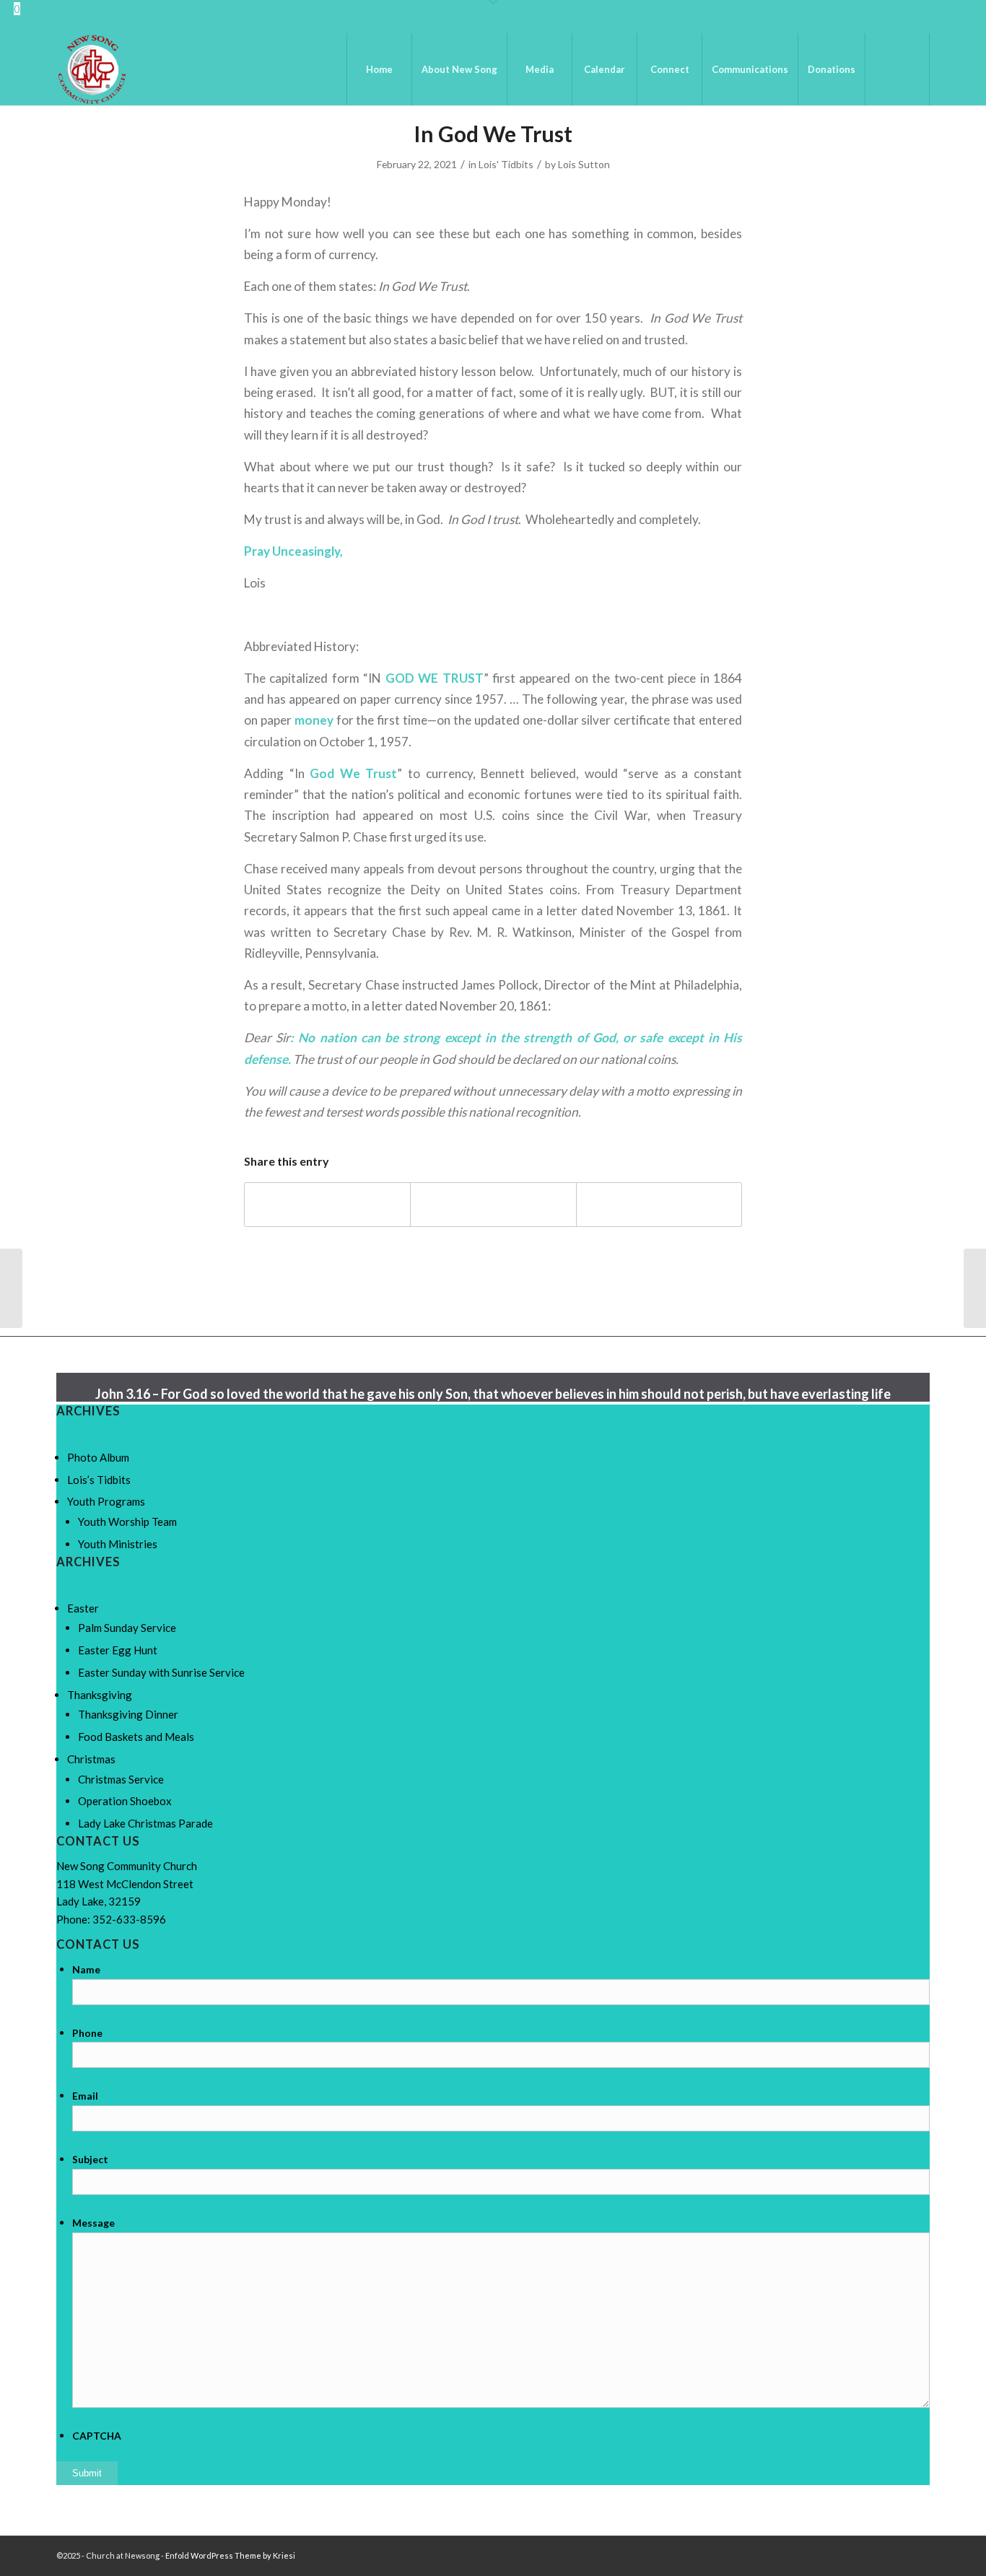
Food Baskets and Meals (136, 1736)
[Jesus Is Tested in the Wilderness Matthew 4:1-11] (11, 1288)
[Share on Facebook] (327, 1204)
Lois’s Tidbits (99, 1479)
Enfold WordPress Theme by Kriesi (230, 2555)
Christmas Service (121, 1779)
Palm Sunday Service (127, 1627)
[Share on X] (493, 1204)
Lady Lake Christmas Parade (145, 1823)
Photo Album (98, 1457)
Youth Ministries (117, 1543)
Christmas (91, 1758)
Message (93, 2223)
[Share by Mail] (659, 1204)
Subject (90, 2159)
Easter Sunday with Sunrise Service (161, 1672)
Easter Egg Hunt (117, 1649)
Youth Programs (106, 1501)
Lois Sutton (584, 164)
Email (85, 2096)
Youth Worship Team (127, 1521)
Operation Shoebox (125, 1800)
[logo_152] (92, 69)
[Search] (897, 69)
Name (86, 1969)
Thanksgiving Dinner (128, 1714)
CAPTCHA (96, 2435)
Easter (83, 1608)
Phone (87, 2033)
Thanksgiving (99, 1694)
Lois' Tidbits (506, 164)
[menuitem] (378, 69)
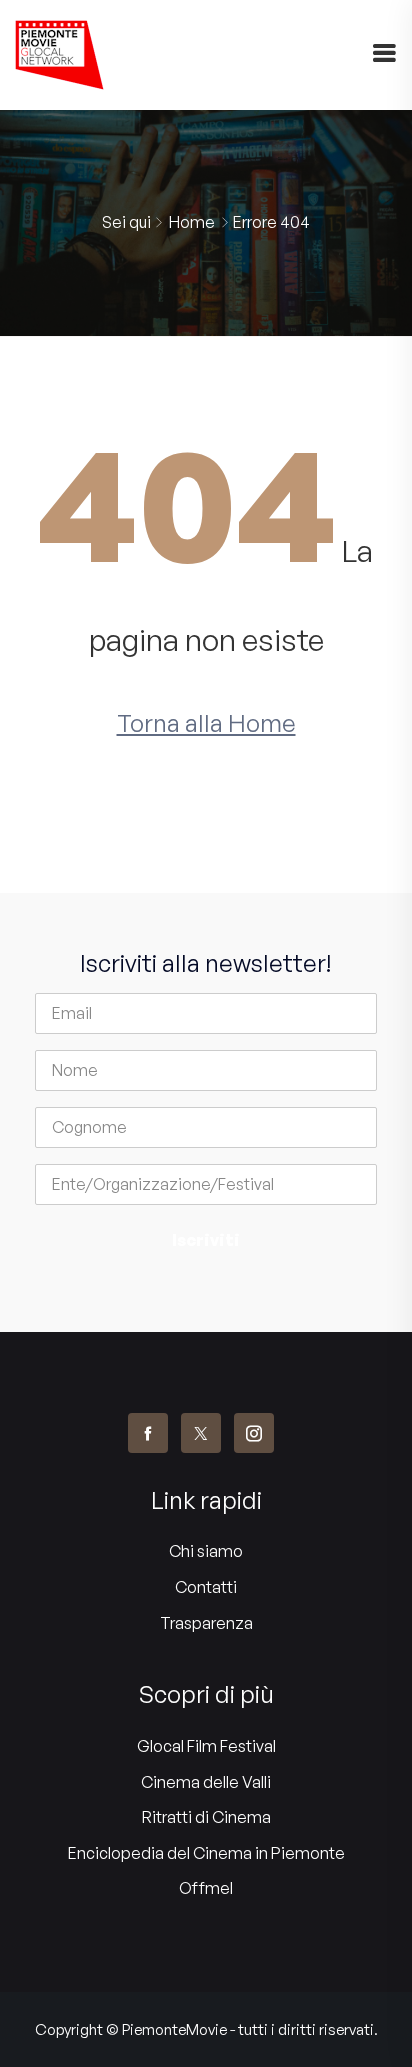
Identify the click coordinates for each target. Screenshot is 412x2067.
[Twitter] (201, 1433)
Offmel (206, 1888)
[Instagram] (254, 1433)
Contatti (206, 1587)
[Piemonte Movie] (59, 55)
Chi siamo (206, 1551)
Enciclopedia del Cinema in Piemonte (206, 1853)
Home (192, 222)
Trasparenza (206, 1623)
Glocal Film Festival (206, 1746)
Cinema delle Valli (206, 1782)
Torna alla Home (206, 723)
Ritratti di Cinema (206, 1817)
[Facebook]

#### [Aim of the exercise]
Output every record above exactly as written, but skip the pictures.

#### [Answer section]
Food Baskets and Meals (136, 1736)
[Jesus Is Tested in the Wilderness Matthew 4:1-11] (11, 1288)
[Share on Facebook] (327, 1204)
Lois’s Tidbits (99, 1479)
Enfold WordPress Theme by Kriesi (230, 2555)
Christmas Service (121, 1779)
Palm Sunday Service (127, 1627)
[Share on X] (493, 1204)
Lady Lake Christmas Parade (145, 1823)
Photo Album (98, 1457)
Youth Ministries (117, 1543)
Christmas (91, 1758)
Message (93, 2223)
[Share by Mail] (659, 1204)
Subject (90, 2159)
Easter Sunday with Sunrise Service (161, 1672)
Easter Egg Hunt (117, 1649)
Youth Programs (106, 1501)
Lois Sutton (584, 164)
Email (85, 2096)
Youth Worship Team (127, 1521)
Operation Shoebox (125, 1800)
[logo_152] (92, 69)
[Search] (897, 69)
Name (86, 1969)
Thanksgiving Dinner (128, 1714)
CAPTCHA (96, 2435)
Easter (83, 1608)
Phone (87, 2033)
Thanksgiving (99, 1694)
Lois' Tidbits (506, 164)
[menuitem] (378, 69)
Identify the click coordinates for each target. Screenshot is 412x2067.
[Twitter] (201, 1433)
Offmel (206, 1888)
[Instagram] (254, 1433)
Contatti (206, 1587)
[Piemonte Movie] (59, 55)
Chi siamo (206, 1551)
Enciclopedia del Cinema in Piemonte (206, 1853)
Home (192, 222)
Trasparenza (206, 1623)
Glocal Film Festival (206, 1746)
Cinema delle Valli (206, 1782)
Torna alla Home (206, 723)
Ritratti di Cinema (206, 1817)
[Facebook]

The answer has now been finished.